Las estrellas similares al Sol experimentan superllamaradas aproximadamente una vez por siglo. Según un análisis de estrellas similares en nuestra galaxia, es posible que el Sol esté a punto de sufrir una tormenta más fuerte que cualquier otra que hayamos visto en la historia reciente.
¿Qué son las llamaradas emanadas del Sol y cómo nos afecta?
Las erupciones solares son destellos brillantes de luz que emite el Sol y que liberan grandes cantidades de radiación electromagnética. Pueden tener efectos graves en la Tierra, con el potencial de impactar los sistemas de comunicación y la infraestructura eléctrica.
Sin embargo, las erupciones solares son solo la punta del iceberg en términos de explosiones de energía que pueden emitir las estrellas. Un fenómeno más extremo es la “superllamarada”, una explosión que puede ser decenas de miles de veces más potente que la erupción solar “típica”.
Una de las tormentas solares más violentas de las que se tiene registro fue el fenómeno Carrington de 1859. Durante esta tormenta, las redes telegráficas de Europa y Norteamérica colapsaron. Lo más preocupante es que, liberó solo el 1 % de la energía que podría emitirse durante una superllamarada. Los astrónomos nunca han observado directamente una gran superllamarada en el Sol, por lo que continúa en estudio pese a que tuvo que parar sus proyectos en el Sol por esta razón.
Violentas llamaradas estallan cada 100 años
Para preparar y proteger los sistemas de la Tierra, es vital comprender cómo, cuándo y por qué nuestro Sol produce estos violentos eructos de energía. Una «superllamarada» es una llamarada masiva y violenta que expulsa radiación de alta energía al espacio. Los científicos creían que las superllamaradas eran bastante escasas y que se producían solo una vez cada 4.000 o 5.000 años. Pero una nueva investigación realizada en Alemania acorta considerablemente esa cronología.
Según los investigadores del Instituto Max Planck para la Investigación del sistema solar en Alemania, ahora se sabe que las superllamaradas estallan en estrellas similares al Sol cada 100 años.

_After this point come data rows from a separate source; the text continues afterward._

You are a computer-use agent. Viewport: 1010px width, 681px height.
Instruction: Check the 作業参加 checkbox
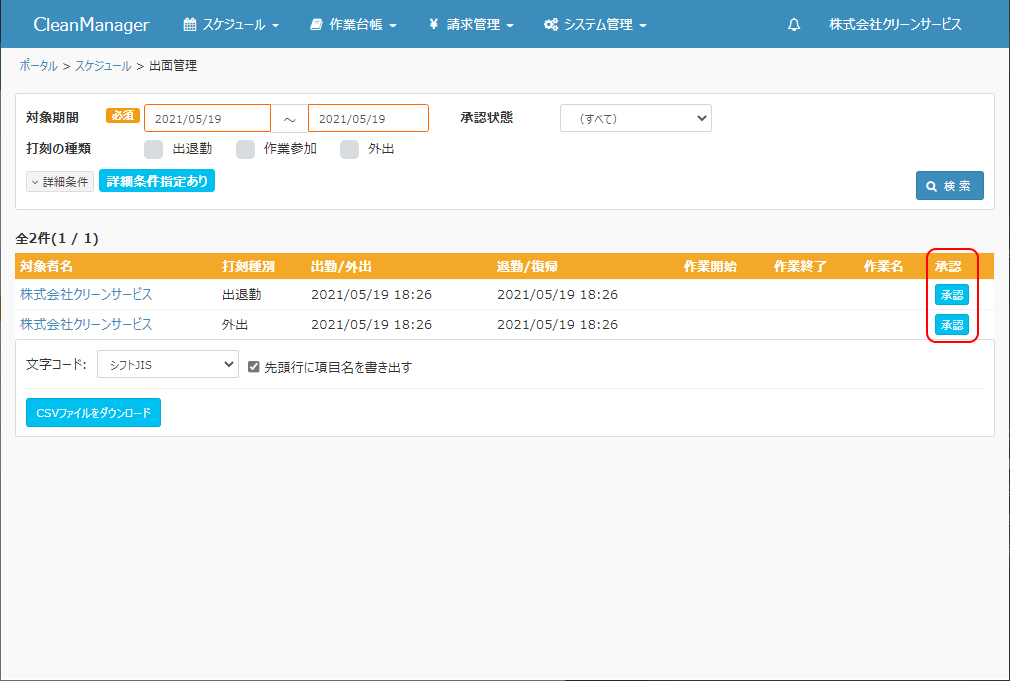tap(246, 149)
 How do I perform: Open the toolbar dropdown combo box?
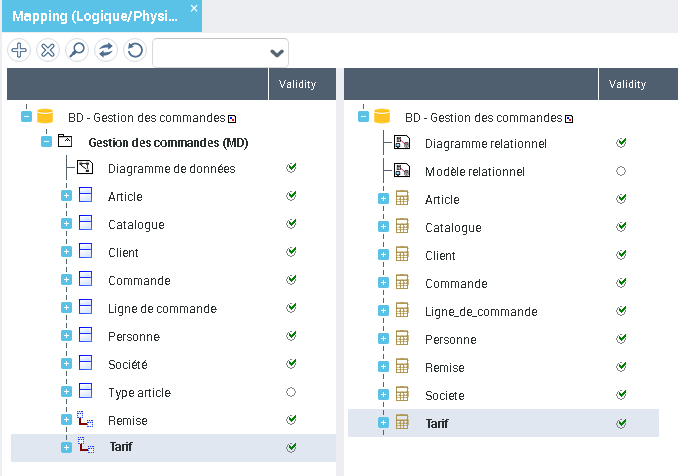pos(276,53)
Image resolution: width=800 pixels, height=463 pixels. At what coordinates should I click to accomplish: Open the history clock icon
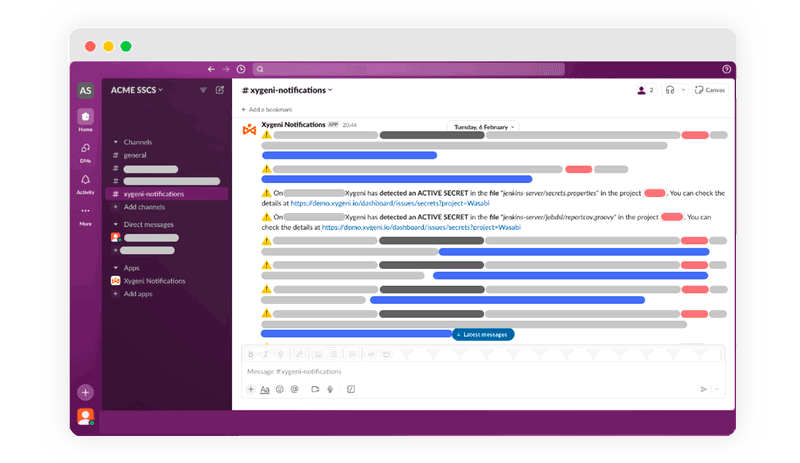tap(241, 69)
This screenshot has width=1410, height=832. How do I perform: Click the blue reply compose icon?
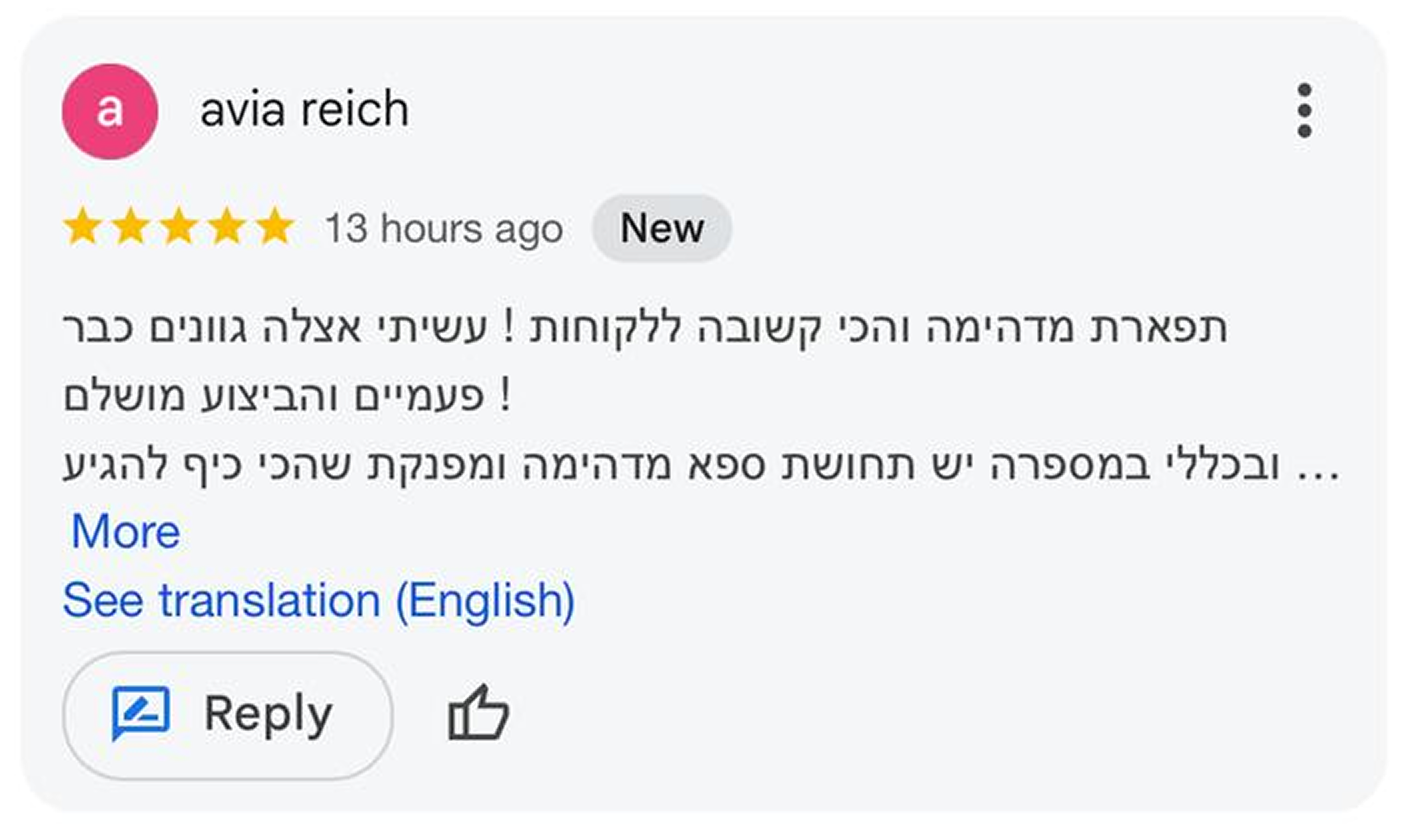[x=140, y=714]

Si bien nuestro Sol emite pequeñas llamaradas casi constantemente, las llamaradas más grandes pueden inundar la atmósfera superior de la Tierra, alterando drásticamente la forma en que las señales de radio y de otro tipo viajan a través de ella.
Las llamaradas también suelen ir acompañadas de eyecciones de masa coronal (CME), explosiones de partículas cargadas, que pueden dañar de forma más directa, satélites y aeronaves, además de causar espectaculares auroras.
Esto ha permitido a los científicos identificar al menos cinco eventos extremos de superllamaradas de partículas solares del Sol, durante la historia de la Tierra. Tres de ellos ocurrieron en los últimos 12.000 años, y el más violento parece haber azotado nuestro planeta en el año 775 d. C.
¿Tendrá el Sol una superllamarada que nos afecte?
Este año, el Sol ha estado particularmente turbulento, azotando la Tierra con tormentas solares usualmente fuertes y aumentando los espectáculos de auroras como un recordatorio de cuán violenta puede ser nuestra estrella.
En busca de esta información, Vasilyev y sus colegas recurrieron a una muestra de miles de otras estrellas, que determinaron que eran similares al Sol en términos de su clase estelar y su comportamiento. El equipo observó 2.889 superllamaradas en 2.527 de las 56.450 estrellas observadas. Esto equivale, en promedio, a que una estrella similar al Sol produce una superllamarada cada 100 años aproximadamente.
En general, el equipo descubrió que estas estrellas exhibían un comportamiento de llamaradas similar al del Sol: producían muchas llamaradas pequeñas, menos llamaradas grandes y muy pocas llamaradas enormes. Muy similar a lo que la NASA encontró en otro planeta (una cola de fuego).
Por lo tanto, si bien el Sol nunca ha exhibido una verdadera superllamarada en la historia registrada, parece que las estrellas como nuestro Sol sí lo hacen, y en frecuencias cósmicamente cortas de aproximadamente una vez por siglo. Aunque el impacto potencial de un evento como este en la Tierra, aún no está claro, lo que se desprende de esta investigación es la necesidad de ser cautelosos.